We note several limitations of the current study. First, the cancellous bone density of the femur specimens in this study was 0.13 g/cm3, considerably lower than the standard cancellous bone density of 0.27 g/cm3 that is used in fourth-generation composite femurs [35]. However, low bone densities are common in patients with SIF of the femoral head, and osteoporotic bone models are not yet commercially available, so we considered it appropriate to use a composite bone model with a lower cancellous density. We feel that this position is supported by Basso et al., who suggested that until a validated osteoporotic composite femur model is provided, standard fourth-generation composite femurs should only be used when representing the biomechanical properties of young healthy femurs [36].

Second, fracture patterns are not yet fully characterized, and further investigation using cadaveric femurs or osteoporotic composite femur models is needed. However, in the current study, the remarkable difference in fracture pattern with and without silicone rubber between the composite femoral head and hemispherical metal platen indicated that an intra-articular inclusion such as an inverted acetabular labrum could play an important role in the pathomechanism of SIF of the femoral head. Third, the short working length of the femurs (100 mm) in the current study prevented the physiologic load distribution that occurs in full-length femurs, which may have enhanced the observed differences.

In addition, this study involved only a single load-bearing experiment. However, in reality, subchondral fractures in the femoral head may occur as a consequence of repeated load-bearing events. Further research is required to determine whether the same results will be obtained from repeated load-bearing tests.

Finally, the hemispherical platen produced more physiologic loading than the flat platen but was not an accurate representation of the acetabulum anatomy.

In conclusion, this research showed that, when silicone rubber resembling the inverted labrum was placed between a hemispherical metallic platen and a composite bone model, the areas where the silicone rubber was present were subjected to extreme concentration of stress. In addition, this stress concentration at the silicone rubber areas was clearly characterized as the equivalent of subchondral fractures of the femoral head, rather than fractures of the femoral neck. Our results confirm the hypothesis that inversion of the acetabular labrum contributes to subchondral stress fracture, and suggest that such inversion also plays a major role in the development of subchondral insufficiency fractures. Such fractures, in turn, contribute greatly to the pathomechanism of rapidly progressive hip osteoarthritis, which has seen a sharp increase in recent years.
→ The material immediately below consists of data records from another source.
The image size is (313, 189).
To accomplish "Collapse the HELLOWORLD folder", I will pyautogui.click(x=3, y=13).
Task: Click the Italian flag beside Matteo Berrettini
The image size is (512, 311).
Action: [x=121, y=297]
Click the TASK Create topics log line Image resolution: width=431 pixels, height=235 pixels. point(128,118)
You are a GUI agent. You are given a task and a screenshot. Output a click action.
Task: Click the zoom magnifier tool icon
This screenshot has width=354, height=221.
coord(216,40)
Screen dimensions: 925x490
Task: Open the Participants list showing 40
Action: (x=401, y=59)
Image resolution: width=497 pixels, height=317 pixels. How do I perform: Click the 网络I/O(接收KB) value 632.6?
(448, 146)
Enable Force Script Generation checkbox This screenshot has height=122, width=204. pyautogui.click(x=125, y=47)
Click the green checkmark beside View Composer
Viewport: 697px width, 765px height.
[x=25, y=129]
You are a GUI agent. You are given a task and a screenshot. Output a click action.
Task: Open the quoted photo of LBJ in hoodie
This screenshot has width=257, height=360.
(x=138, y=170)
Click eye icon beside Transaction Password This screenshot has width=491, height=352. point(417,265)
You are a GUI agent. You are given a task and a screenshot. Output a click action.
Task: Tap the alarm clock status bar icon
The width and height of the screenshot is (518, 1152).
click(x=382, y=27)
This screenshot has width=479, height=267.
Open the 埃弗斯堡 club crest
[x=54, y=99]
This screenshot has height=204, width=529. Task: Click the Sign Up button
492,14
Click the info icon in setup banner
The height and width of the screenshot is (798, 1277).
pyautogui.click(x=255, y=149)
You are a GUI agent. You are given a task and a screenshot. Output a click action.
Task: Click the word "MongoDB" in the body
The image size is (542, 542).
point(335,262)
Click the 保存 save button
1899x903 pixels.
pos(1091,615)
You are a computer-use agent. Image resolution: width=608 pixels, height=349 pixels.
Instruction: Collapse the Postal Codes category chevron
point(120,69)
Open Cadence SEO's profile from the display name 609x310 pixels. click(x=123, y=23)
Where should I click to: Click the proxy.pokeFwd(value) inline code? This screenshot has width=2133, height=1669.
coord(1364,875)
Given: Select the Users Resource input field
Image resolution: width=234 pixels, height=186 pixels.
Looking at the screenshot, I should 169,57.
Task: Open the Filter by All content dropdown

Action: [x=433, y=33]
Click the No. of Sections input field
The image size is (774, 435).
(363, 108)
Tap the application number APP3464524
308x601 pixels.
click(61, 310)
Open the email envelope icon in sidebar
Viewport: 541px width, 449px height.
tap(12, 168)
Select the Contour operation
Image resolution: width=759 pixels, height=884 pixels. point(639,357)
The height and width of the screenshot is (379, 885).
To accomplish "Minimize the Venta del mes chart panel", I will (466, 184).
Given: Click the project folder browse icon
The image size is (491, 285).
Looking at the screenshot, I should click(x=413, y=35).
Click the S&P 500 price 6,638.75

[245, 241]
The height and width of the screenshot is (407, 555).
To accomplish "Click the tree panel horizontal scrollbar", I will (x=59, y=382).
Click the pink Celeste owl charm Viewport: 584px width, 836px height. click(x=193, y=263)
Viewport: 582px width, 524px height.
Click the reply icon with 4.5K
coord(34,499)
Although the cause of inversion of the labrum is still unclear, several conditions such as posterior pelvic tilt, femoroacetabular impingement, or extra-articular hip impingent may be involved in entrapment of the labrum [21, 37]. Further investigation is needed to find the correlation between the inversion of the labrum and morphological features. If procedures can be devised for the early detection and treatment of inversion of the acetabular labrum, it may be possible to prevent rapidly progressive hip OA.